Joseph Hammang, Ph.D., the senior director of worldwide science policy for Pfizer, noted that improved diagnostic tools and personalized approaches to treating the disease that rely on a person’s unique genetic make-up are potentially critical advances in treating Alzheimer’s, which actually includes a number of distinct diseases. He said Pfizer has committed $100 million over five years on collaborations with public institutions, demonstrating its continued commitment to work with academic partners in the U.S. and around the world.

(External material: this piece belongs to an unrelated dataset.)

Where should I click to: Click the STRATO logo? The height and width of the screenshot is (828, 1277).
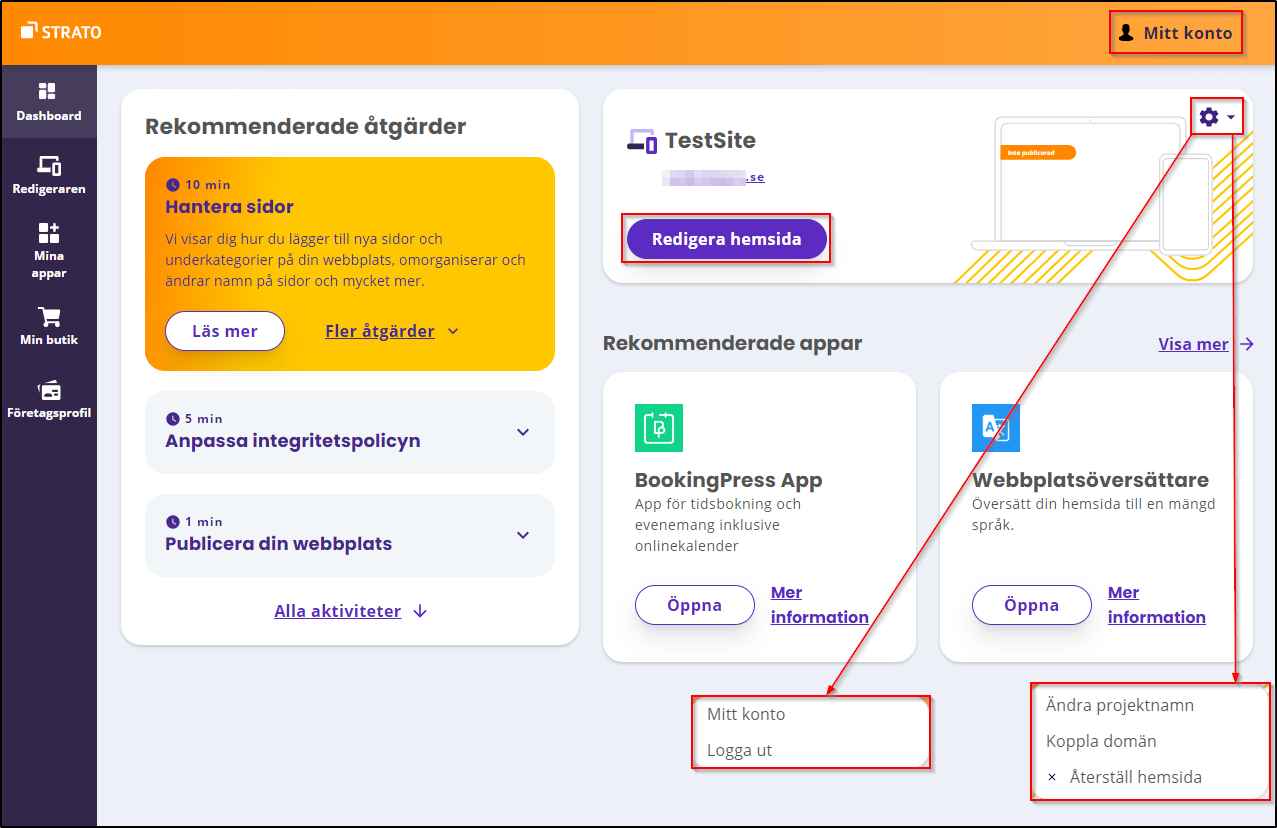[x=61, y=32]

Kimberly Scearce-Levie, Ph.D., head of in vivo neurobiology for Genentech, detailed her team’s recent advances in methods to block a protein that composes the plaque thought to be responsible for cognitive impairment in AD sufferers. The Genentech team has developed a way to hijack the body’s own mechanism for passing iron from blood into the brain, essentially tricking the body into transporting a critical blocking agent through its own defenses..
Bob Nelson, Ph.D., research fellow at Lundbeck Research USA, continued the conversation by saying he believes that the story is likely to be more complicated. Lundbeck Research has begun to challenge conventional wisdom about the disease by asking slightly different questions. Are the identified plaque compounds associated with AD strictly bad substances? Might blocking them also have harmful effects? Might the abundance of plaque-causing proteins be caused by victim’s inability to remove or reabsorb the protein rather than due to a problem of overproduction?

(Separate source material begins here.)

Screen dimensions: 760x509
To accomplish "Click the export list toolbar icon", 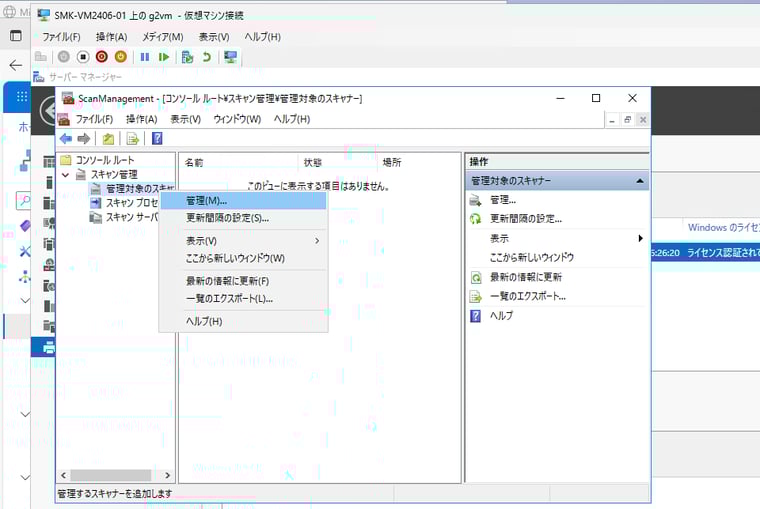I will (132, 138).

Lastly, Wayne Poon, Ph.D., director of the UCI MIND Brain Bank and Tissue Repository, described his approach to solving a basic problem in Alzheimer’s disease diagnosis. The disease, he said, is only diagnosable when a patient has died and his or her brain can be examined. Because of this, up to 15 percent to 20 percent of patients thought to have AD are later found to have been misdiagnosed.
In closing, Rep. Smith of New Jersey, chairman of the Alzheimer’s Disease Caucus for 11 years, thanked the panel for its efforts. The U.S. and the world are facing a figurative pandemic, he said, which is on the verge of a breakout with the arrival of a “demographic winter.”
“We have a crisis and funding is flat-lined,” he said. “We simply aren’t going to have the people to take care of these [AD sufferers].”
Rep. Sanchez concluded, “I wish I was here to celebrate a cure…Yet, with the talent and work of many, we will be able to celebrate that day in the future.”